Thursday night’s game against Columbus marked a reunion of sorts between two franchises who are intertwined.
The Rangers employ former Blue Jackets Derick Brassard, Derek Dorsett, John Moore, Rick Nash and Anton Stralman. Columbus has five former Rangers on the roster in Artem Anisimov, Brandon Dubinsky, Tim Erixon, Marian Gaborik and Fedor Tyutin, while franchise president John Davidson was both a goaltender for the Blueshirts and analyst for the team on MSG Network.
So, yes, these teams do have an intimate knowledge of the other. And neither side is running from the patently obvious.
“There’s obviously a sense of awareness, heightened sense of awareness,” head coach Alain Vigneault said after the Rangers’ optional skate. “They’re playing against their former organization, their former team. They obviously have a lot of friends there. But the competitor in any player is going to want to prove to the opposition that they want to win. I’m expecting our guys, the ones that played in Columbus, just like [former Rangers who are in] Columbus now, to be a little more excited and should make it a real good game.”

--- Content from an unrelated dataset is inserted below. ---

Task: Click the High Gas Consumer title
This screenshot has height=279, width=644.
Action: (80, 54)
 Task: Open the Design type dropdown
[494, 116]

While members of both organizations spent the morning catching up, two players took center stage: Nash and Dubinsky.
The two forwards were the cornerstones of a massive trade that saw the organizations swap five players and two draft picks on July 23, 2012. Then-Columbus general manager Steve Howson sent Nash, Steven Delisle and a 2013 conditional third-round pick to the Rangers in exchange for Anisimov, Dubinsky, Erixon and a 2013 first-round pick the Blue Jackets used on Kerby Rychel.

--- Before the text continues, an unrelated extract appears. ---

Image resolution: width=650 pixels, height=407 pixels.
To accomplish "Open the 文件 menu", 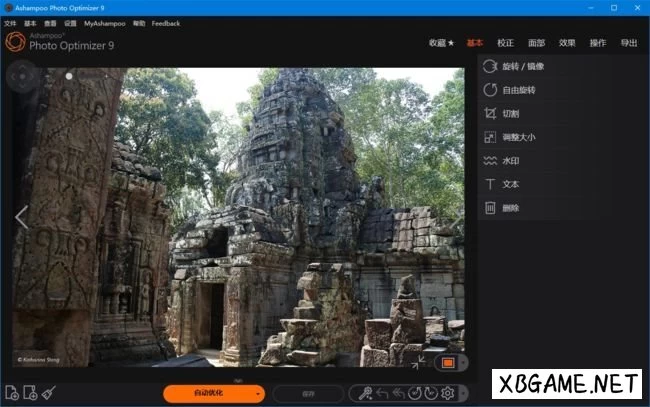I will [10, 23].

The trade was the culmination of a nearly seven-month saga. During a press conference after the 2012 trade deadline, Howson reported Nash had asked for a trade in January, and the executive added he would not budge off his asking price.
Ultimately, Nash, who had a no -movement clause in his contract, was able to dictate where he wanted to go and Howson had the left wing submit a list of eight franchises he would be willing to accept a trade to leading up to the 2012 deadline. Nash did not expand the list during the offseason, essentially forcing Howson to make a deal in a small window.
“I think it could have been a bit smoother [of], I guess you can call it, an exit,” Nash said. “I thought everyone was honest and in the same boat. It ended up getting a little messy. At the end of the day when someone asks to move on for their career, you have to assume it’s going to get messy.”
Messy would be an apt way to describe Dubinsky’s final year with the Rangers. Dubinsky scored 10 goals and 34 points in 77 regular season games, and only had two points in nine playoff games.
“It was tough toward the end [of my time with the Rangers],” Dubinsky said. “For me, individually, I didn’t have the greatest year and sort of ended with an injury, even though I played [those] games in the Eastern Conference finals. It was hard for us as a team because we were close to making the finals and it’s still pretty fresh in the memory. We came back and tied both those games [Games 5 and 6] up and found ways to lose tough ones. It could have gone the other way, and who knows what would have happened? But overall, looking back on my time here, [I have] nothing but amazing things to say about the organization, the fan base [and] the city. I loved my time here and was excited to come back here.”